C’è chi la considera ineludibile compagna dell’umanità e chi invece ne prospetta il superamento adoperandosi, nel passato e nel presente, a individuarne le radici e risanarle.
La vita di Gesù di Nazaret ha smascherato gabbie culturali asfissianti per donne, stranieri, malati... Altre religioni, ai loro albori, hanno fatto altrettanto, ma nel tempo sono spesso diventate a loro volta gabbie opprimenti e violente, forgiatrici di stereotipi che spesso ingabbiano le persone in ruoli di dominio o di marginalità.
Queste pagine, in continuità con il dossier di marzo 2017, “Educarsi alla partnership”, coniugano riflessioni e pratiche: cercano di smascherare le radici violente che imbrigliano tante società umane e, allo stesso tempo, fanno luce su alcune iniziative in atto per dissolverle. A ogni latitudine. Si tratta in prevalenza di proposte educative, formali e informali, perché le radici della violenza sono anzitutto culturali: prosperano sul terreno accidentato delle contrapposizioni.
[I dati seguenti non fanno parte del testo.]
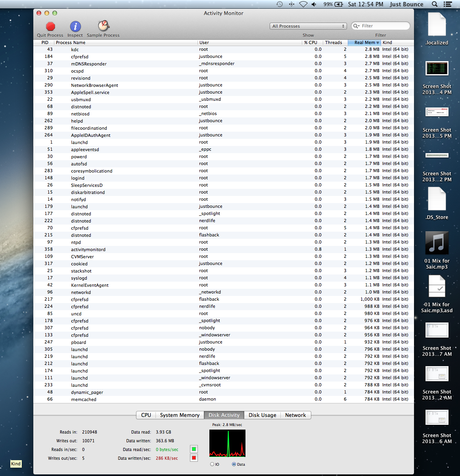This screenshot has height=476, width=460.
Task: Select the Data radio button
Action: (x=234, y=464)
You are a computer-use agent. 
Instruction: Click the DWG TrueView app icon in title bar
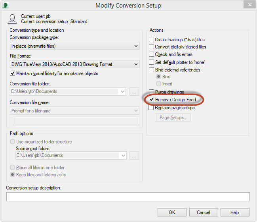tap(5, 5)
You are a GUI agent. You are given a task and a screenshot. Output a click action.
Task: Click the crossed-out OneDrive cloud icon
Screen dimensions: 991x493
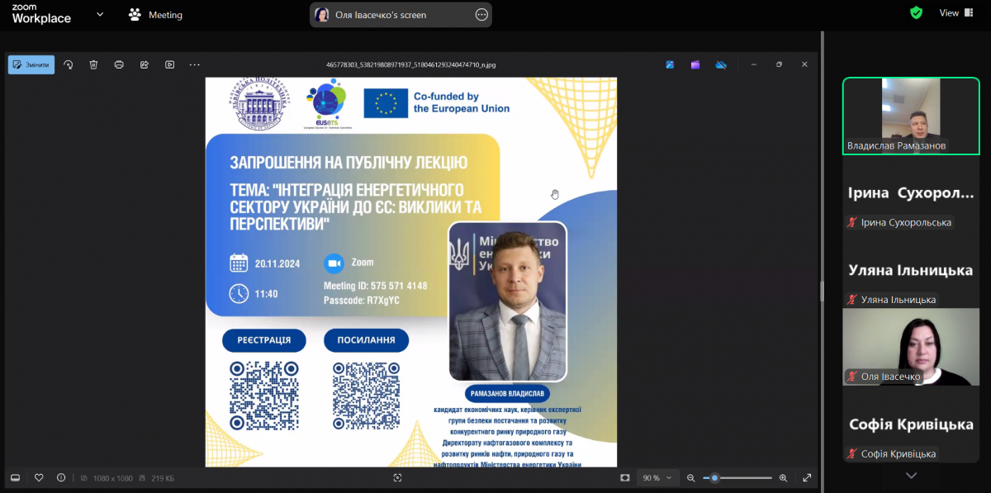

La “differenza di genere”, biologicamente espressa da maschile e femminile, merita particolare attenzione perché è in sé stessa “generativa”, ovvero indispensabile a “generare nuova vita”, come spiega in apertura di dossier Cristiana Ottaviano, docente di Sociologia dei processi culturali all’Università di Bergamo. Eppure è spesso tormentata dal sopruso: «Il femminismo degli anni Settanta ha evidenziato le gabbie che molte società hanno imposto sulle donne, ma non quelle che hanno imposto sugli uomini», precisa la Ottaviano.
Basta uscire dal guscio della propria comunità per confrontarsi o scontrarsi con modalità altre di vivere la relazione “generativa”: le varie forme di matrimonio forzato, fra cui anche la pratica del “matrimonio di sorelle” (cfr. pag. 46) o quella di “ereditare la vedova” del congiunto, sono diffuse in alcune etnie. Anche in “civilissime” nazioni, però, le relazioni più intime risultano spesso sfigurate dal sopruso. I dati elencati nelle pagine curate da Telefono Rosa lo palesano.
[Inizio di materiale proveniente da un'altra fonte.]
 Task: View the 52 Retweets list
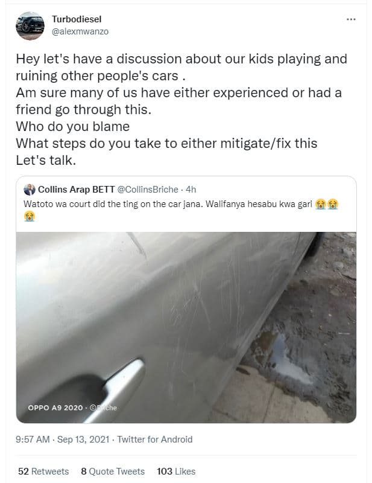coord(42,471)
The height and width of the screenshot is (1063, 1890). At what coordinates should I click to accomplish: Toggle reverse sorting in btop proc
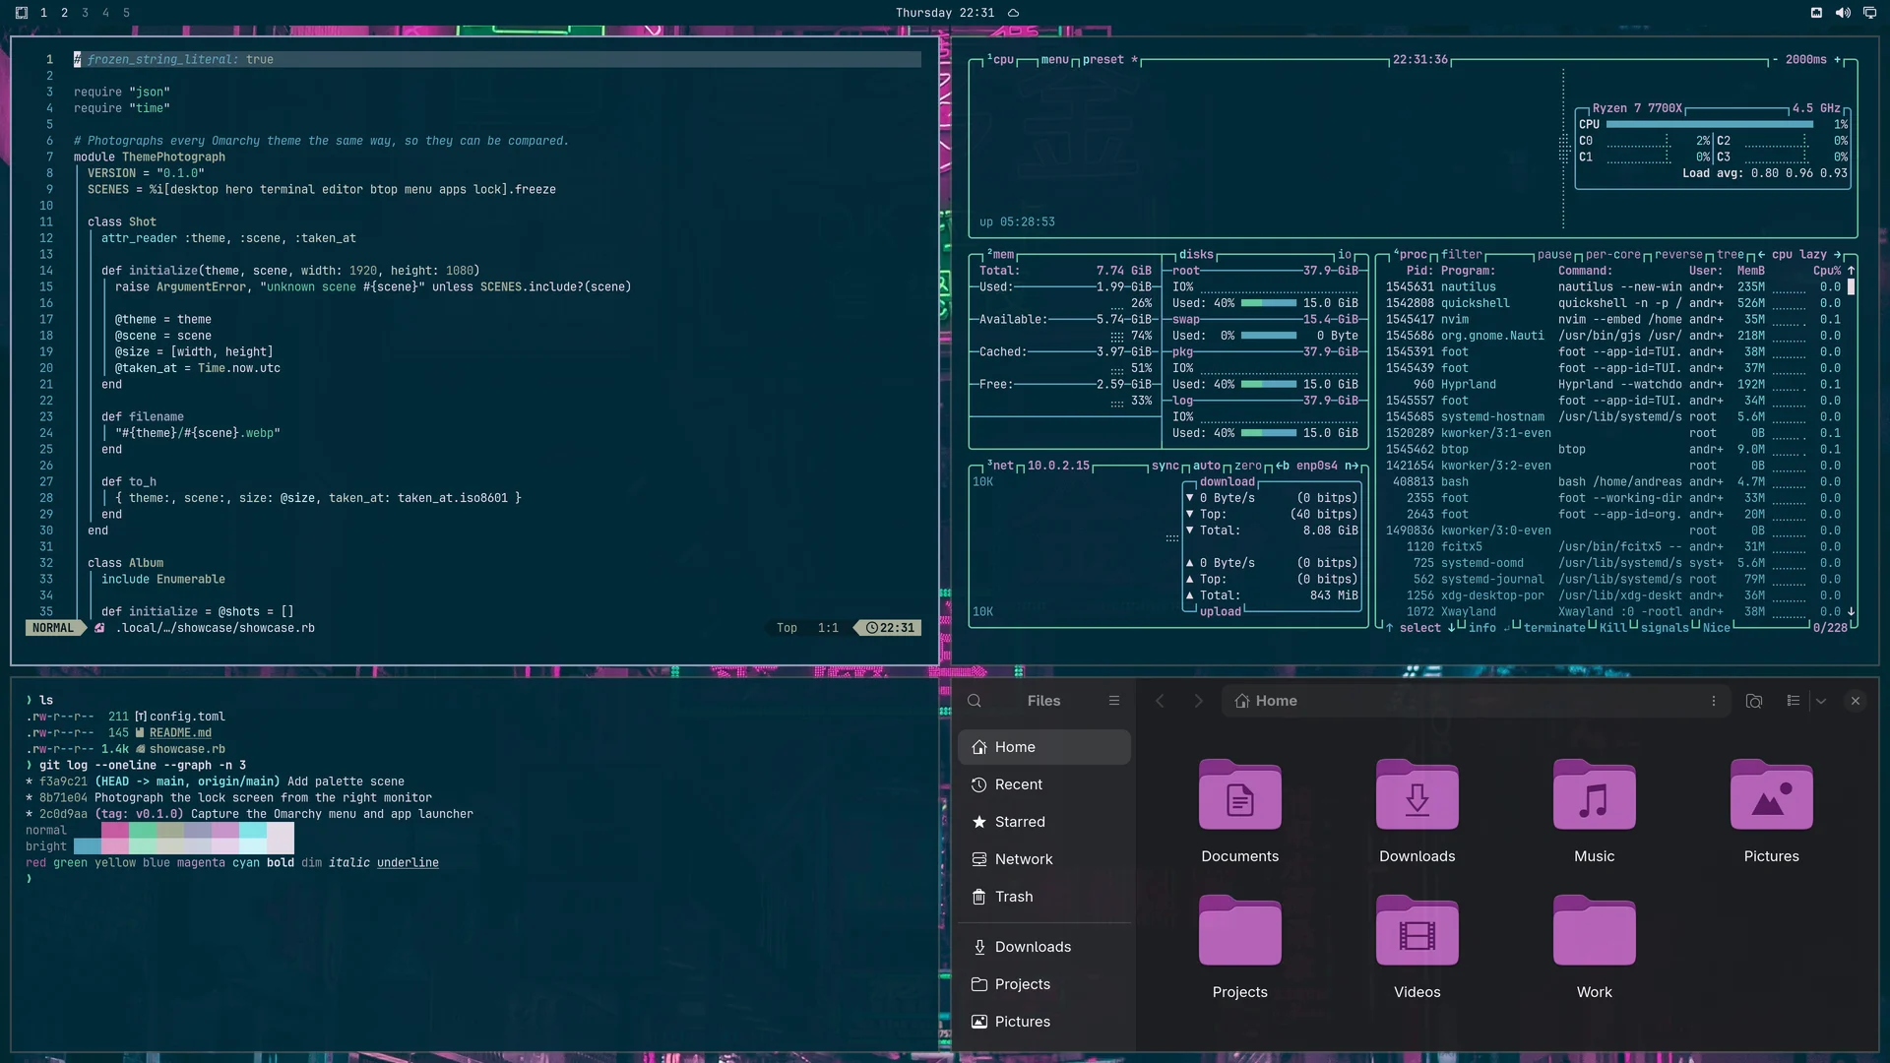tap(1678, 254)
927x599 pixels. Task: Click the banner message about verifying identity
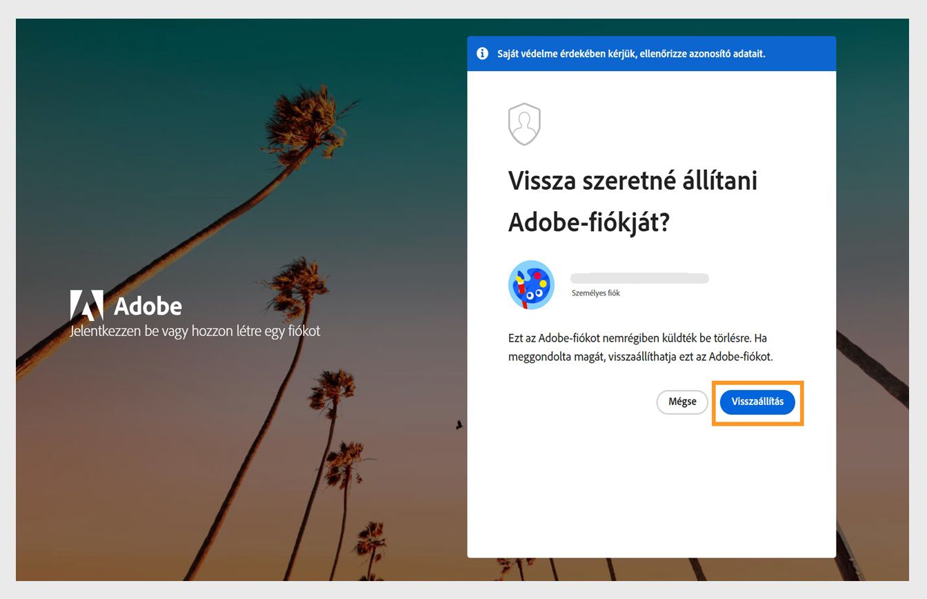coord(631,53)
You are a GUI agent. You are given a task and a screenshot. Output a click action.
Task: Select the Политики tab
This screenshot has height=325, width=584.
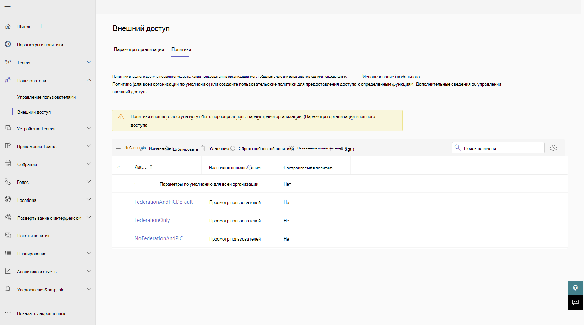click(181, 50)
Ma dai molteplici contributi del dossier scaturisce un invito insistente: non aver paura di smascherare le radici culturali della violenza, perché chi maltratta spesso ha subìto a sua volta maltrattamenti.
Al di là dei toni cupi, evidenziati da tanti rapporti sulla violenza di genere e sulla violenza in generale, esiste il colore vivificante del rispetto fra uomo e donna, fra persona e persona, fra popolo e popolo. Risana, fa respirare, dona il sorriso.
Emerge nella tela di Chagall come unico squarcio di colore e di luce, ed emerge anche dalle articolazioni di questo numero. Esplorazioni audaci, offerte dall’Agenda latinoamericana 2018 e dalle rubriche di Stella Morra e Felice Tenero, si alternano a pratiche che nutrono l’ascolto e il rispetto: in Italia e altrove. In Brasile è in pieno svolgimento la Campagna di fraternità 2018: è incentrata sul superamento della violenza e coinvolge milioni di persone.
Sono esplorazioni e pratiche diverse, ma tutte convertono la contrapposizione in collaborazione, e permettono di vivere meglio la generatività.